Jakarta, gatra.net - Rancangan Undang-undang tentang Pertanahan (RUU Pertanahan) tengah mendapatkan sorotan serta berbagi kritik. Sebab, beberapa pasalnya dinilai dapat mengancam hak kepemiikan masyarakat, terutama petani. Adapun, pasal-pasal dari RUU tersebut dapat mengkriminalisasi masyarakat yakni seperti pasal 91 yang berbunyi "Setiap orang yang menghalangi petugas dan/atau aparatur penegak hukum yang melaksanakan tugas pada bidang tanah miliknya atau orang suruhannya, dipidana dengan pidana penjara paling lama 2 tahun denda paling banyak Rp500 juta".
Tak hanya itu, masyarakat juga mengkritik ancaman kriminalisasi dalam pasal 95. Pasal itu menyebut setiap orang atau kelompok yang mengakibatkan sengketa lahan akan dipidana paling lama 15 tahun penjara dan denda maksimal Rp15 miliar.
"Banyak poin di RUU Pertanahan yang bermasalah. Salah satunya mengenai pidana yang berkorelasi dengan bab lain terkait hak pengelolaan. Jadi, apabila ada tanah yang tidak bisa dibuktikan oleh masyarakat akan menjadi tanah negara dan ditertibkan oleh negara. Kalau masyarakat menolak itu akan kena pidana," kata Sekjend Konsorsium Pembaruan Agraria (KPA), Dewi Kartika saat ditemui di Kantor KPA Pancoran, Jakarta, Minggu (22/9).

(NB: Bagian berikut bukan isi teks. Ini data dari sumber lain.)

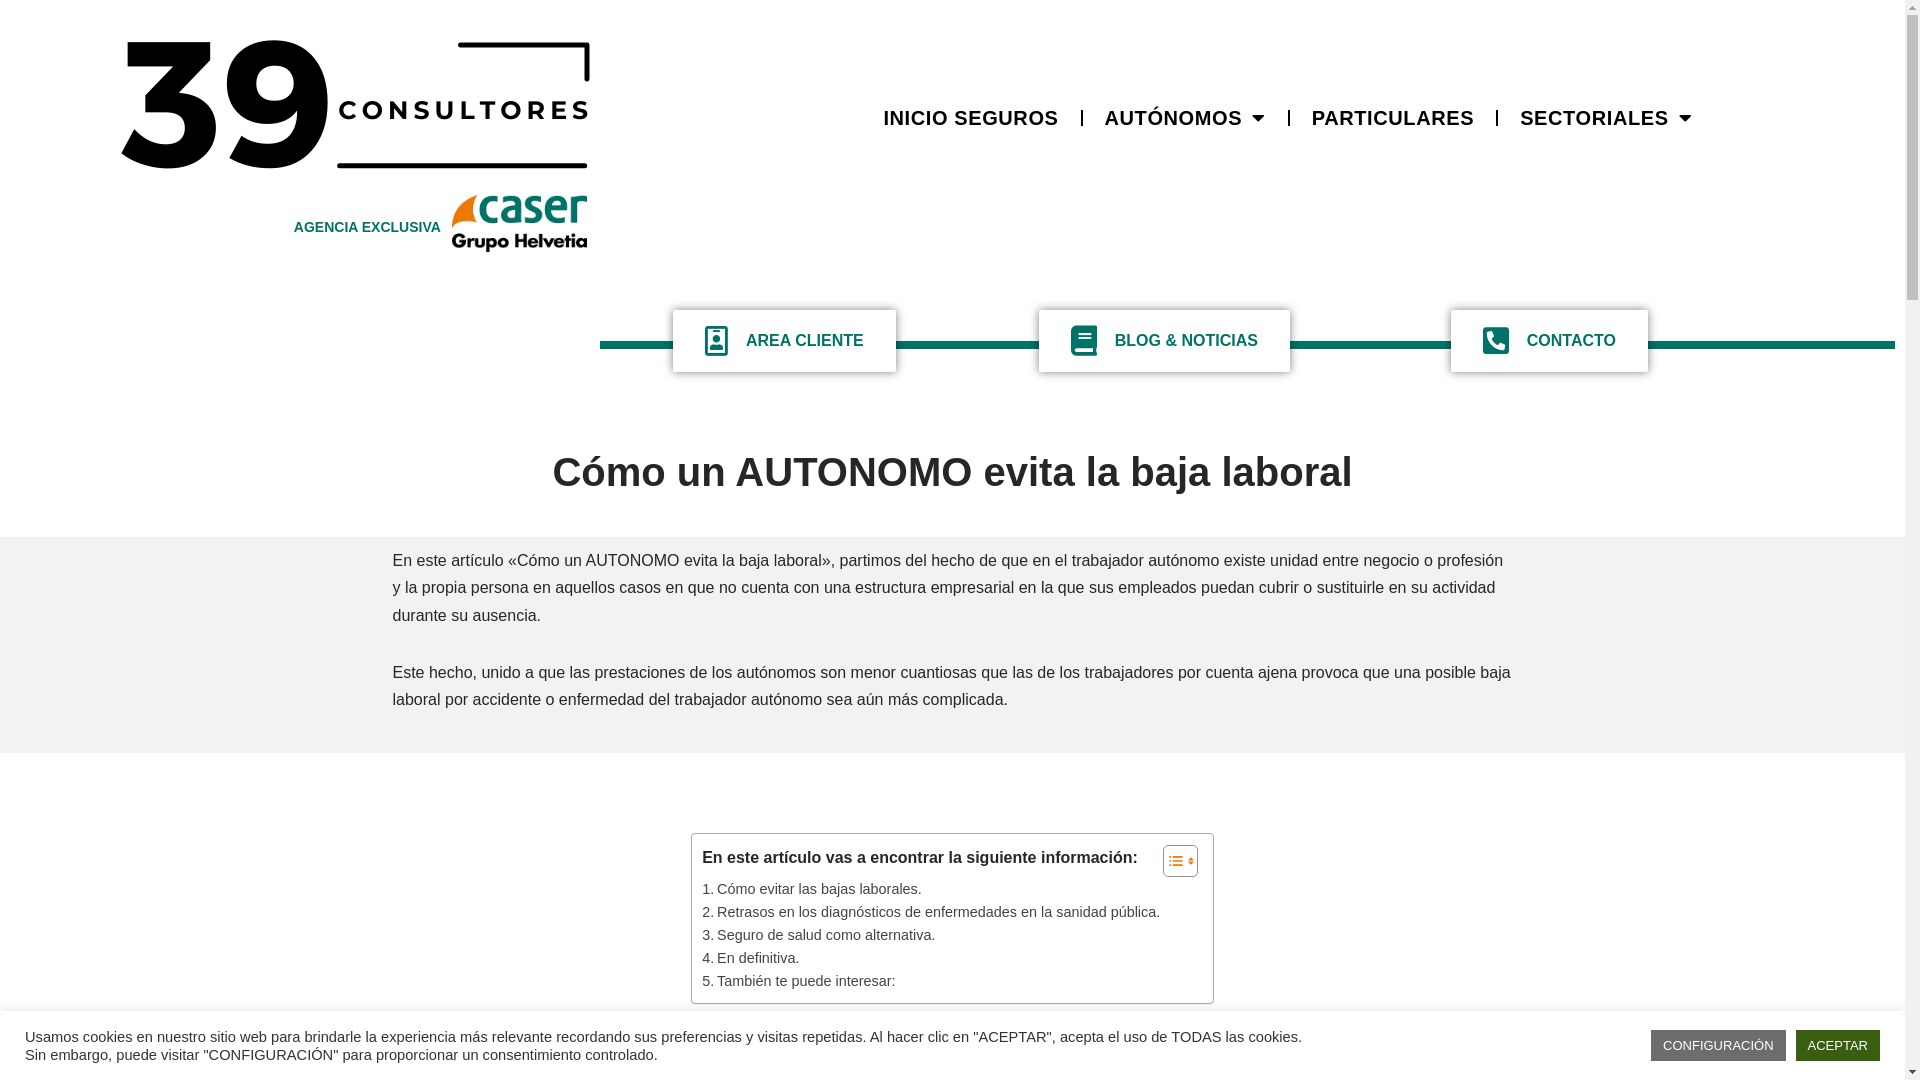 This screenshot has width=1920, height=1080. I want to click on ACEPTAR, so click(1838, 1046).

Menurutnya, sebelum RUU Pertanahan ini direncanakan, UU lainnya sudah berusaha mengkriminalisasikan petani. Misalnya, UU P3H Kawasan Hutan yang mengkriminalkan petani karena dianggap telah memasuki kawasan hutan. Padahal, hutan itu merupakan kawasan pertanian dan perkampungan mereka. Namun dikriminalkan karena dianggap melakukan pelanggaran. Sehingga, RUU Pertanahan ini dinilai bisa menjadi potensi represi terhadap petani yang semakin besar.
"Ada banyak penyimpangan-penyimpangan di RUU Pertanahan yang bertentangan dengan Undang-undang Pokok Agraria (UU PA) karena RUU ini hanya tambal sulam. Bayangkan saja, dalam waktu 1 bulan sudah ada 7 versi yang terus berubah. Hanya geser kata saja, atau bahasanya diganti. Bahkan ada pasal yang tadinya menyebutkan barangsiapa menjadi siapapun. Tapi seluruh pasal itu sama saja intinya tidak ada yang berubah," terangnya.

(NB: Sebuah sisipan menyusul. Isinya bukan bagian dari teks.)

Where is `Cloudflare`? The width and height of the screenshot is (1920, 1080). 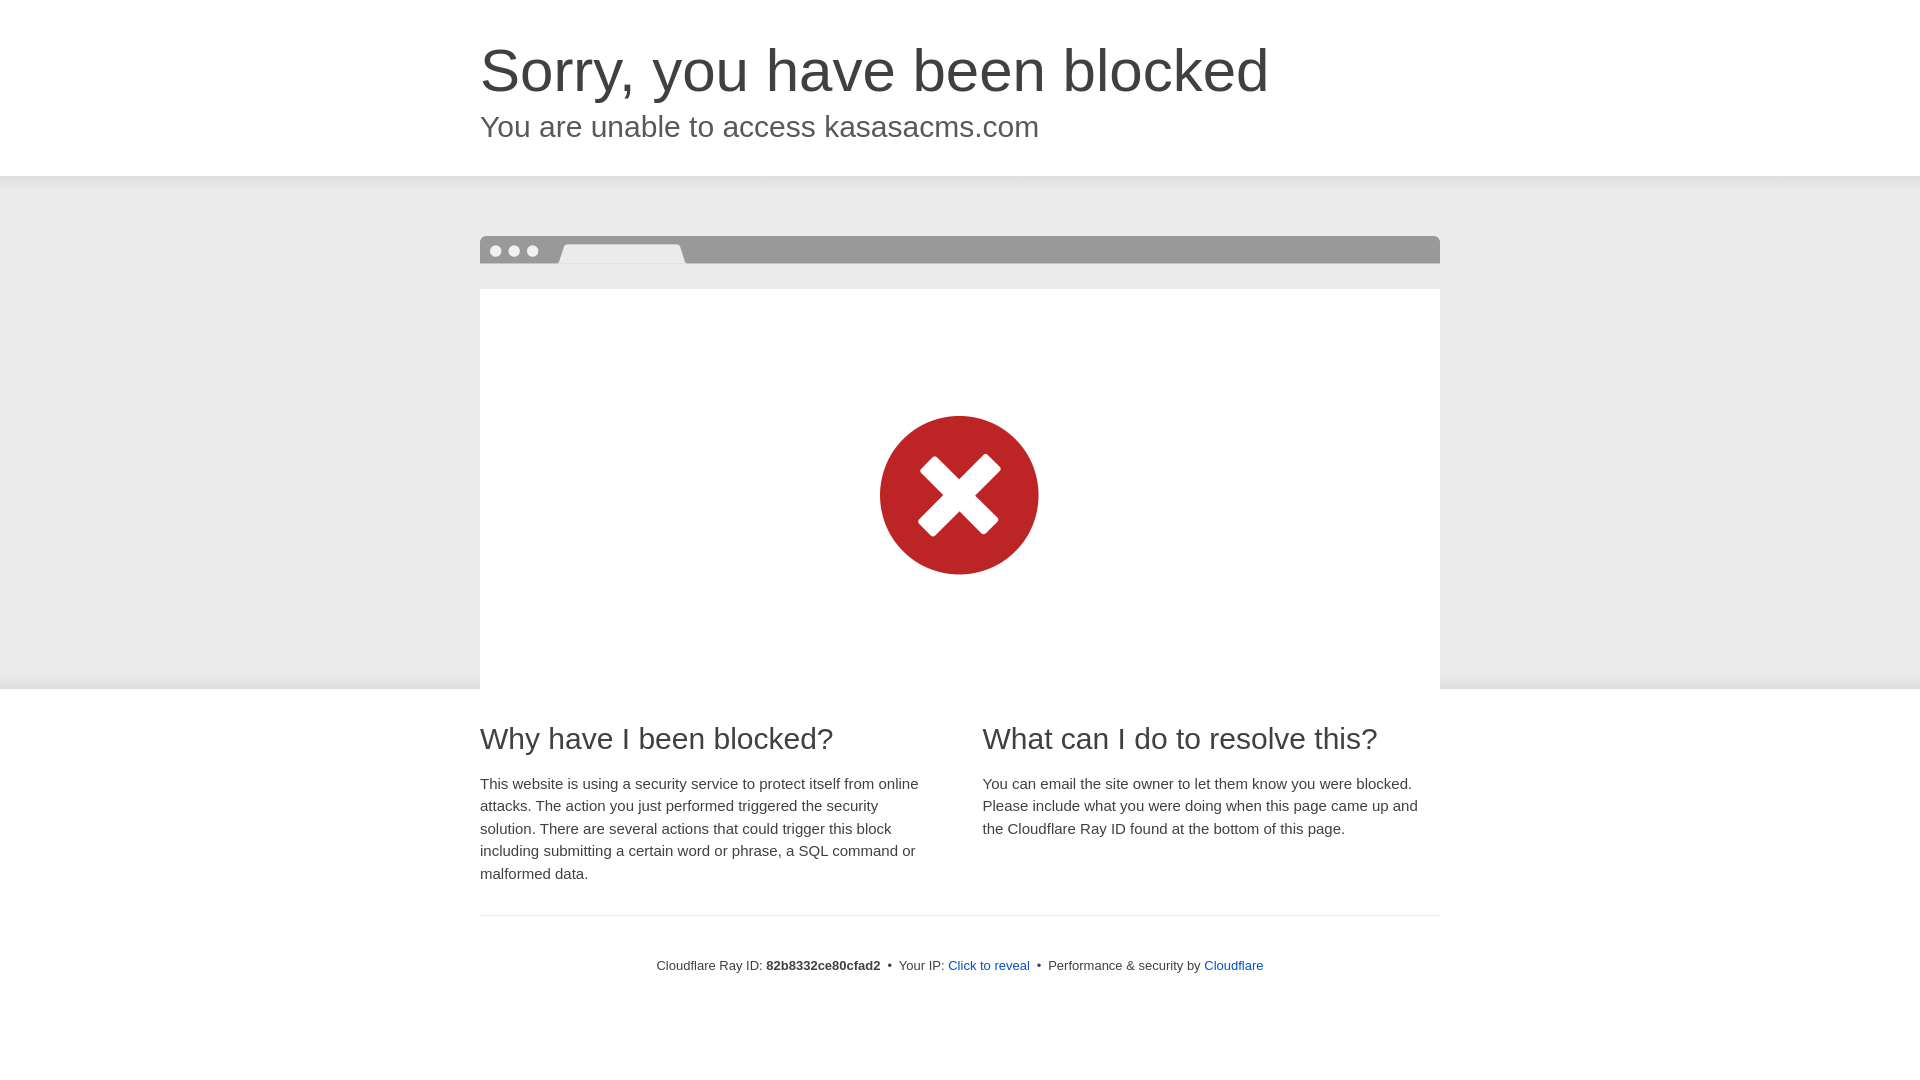
Cloudflare is located at coordinates (1234, 966).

Dewi berharap, kedepannya RUU Pertanahan ini bisa ditunda, atau bahkan ditolak. Jika harus ditunda dan RUU ini masuk ke dalam Program Legislasi Nasional (Prolegnas) selanjutnya di periode 2019-2024, pasal-pasalnya harus sungguh dibenahi untuk menciptakan keberlangsungan hidup para petani yang sejahtera.